Listed below are some surprising adverse reactions of e-cigarettes that you should watch out for:
Decreased Salivary Flow:
One of the most common side effects of e-cigarettes is decreased salivary flow, which occurs as a result of nicotine constricting or narrowing the blood vessels. Without enough saliva, there will be other problems like mouth and throat dryness which, in turn, can lead to tooth decay and bad breath.
The nicotine in the e-cigarettes, or even tobacco smoking for that matter, gets absorbed by the oral mucosa. This, in turn, may cause irritation particularly of the mucosa of the cheeks and pharynx. Such irritation may manifest as redness, mouth sores and blisters.
Nicotine, being a vasoconstrictor, can also reduce the amount of blood flow to the gum tissues. Without enough blood, the gums do not receive the right amount of oxygen and nutrients needed for them to survive and stay healthy; hence, they shrink or recede.
Gum recession, in turn, exposes tooth roots and thus cause sensitivity.
Hides Symptoms of Gum Disease:
This effect is also related to the vasoconstrictive effects of nicotine. Bleeding is the main symptom of gum disease, which dentists use to determine the severity of gum inflammation.

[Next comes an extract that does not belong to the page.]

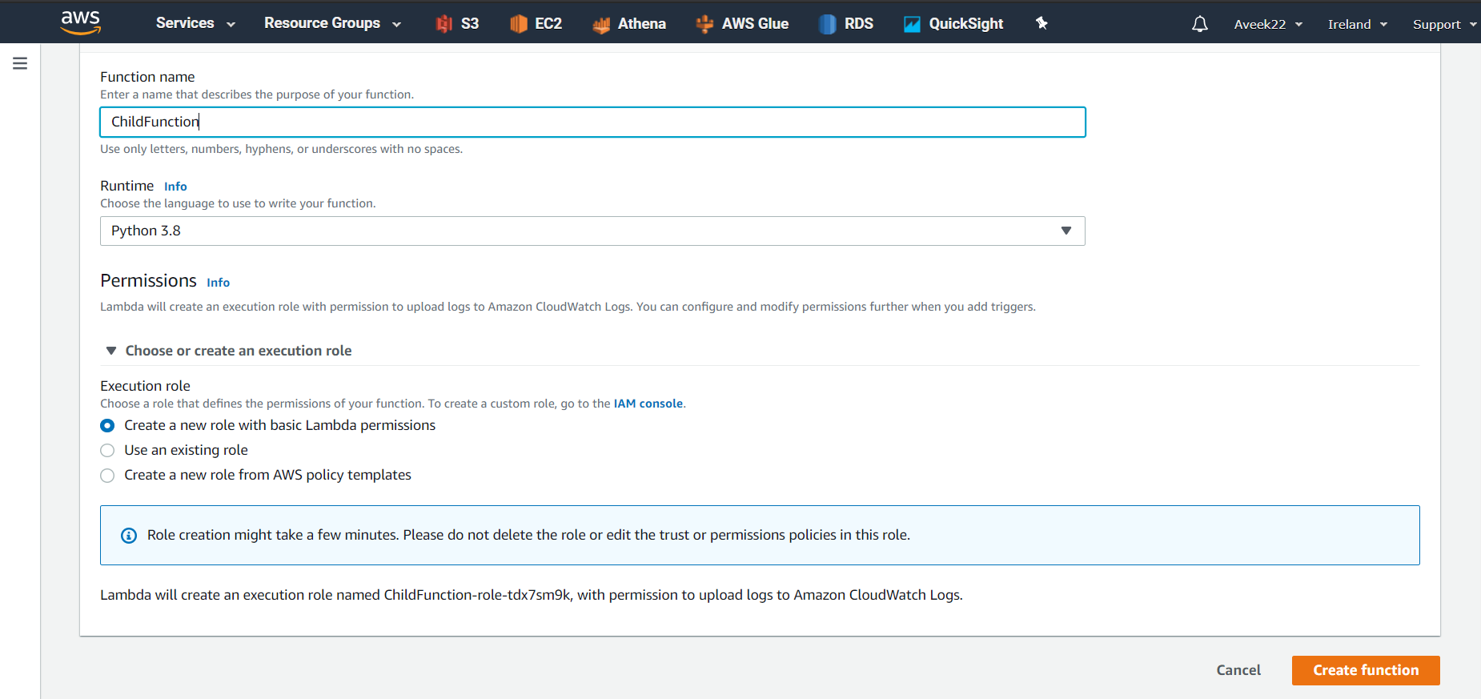1481x699 pixels.
Task: Open the Services menu
Action: pos(195,23)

Since nicotine can cause decreased blood flow to the gums, bleeding will be minimal to none, thus giving that false impression that the gum tissue is healthy even when you actually have gum disease. This makes it hard to diagnose the disease and by the time it is detected, the disease has progressed and is in a worse state already. More severe gum disease means more complicated treatment required.
Furthermore, the constriction caused by nicotine does not go away upon cessation of smoking – it lasts long after you quit.
Nicotine can also fire up the muscles, especially during sleep. The increased muscle activity may cause you to start grinding your teeth, or if you already are a grinder, then the grinding habit will be more intense than before.
Studies say that those who are exposed to nicotine, whether through electronic or conventional cigarettes, are five times more likely to develop teeth grinding habits that those who aren’t.
There are many other possible impact of e-cigarettes not only on oral health, but on overall health as well.
Although manufacturers claim that e-cigarettes are healthier than traditional cigarettes, more studies must be conducted to provide more solid evidences for such claim. Until then, the best thing to do is to stay away from both e-cigarettes and cigarettes.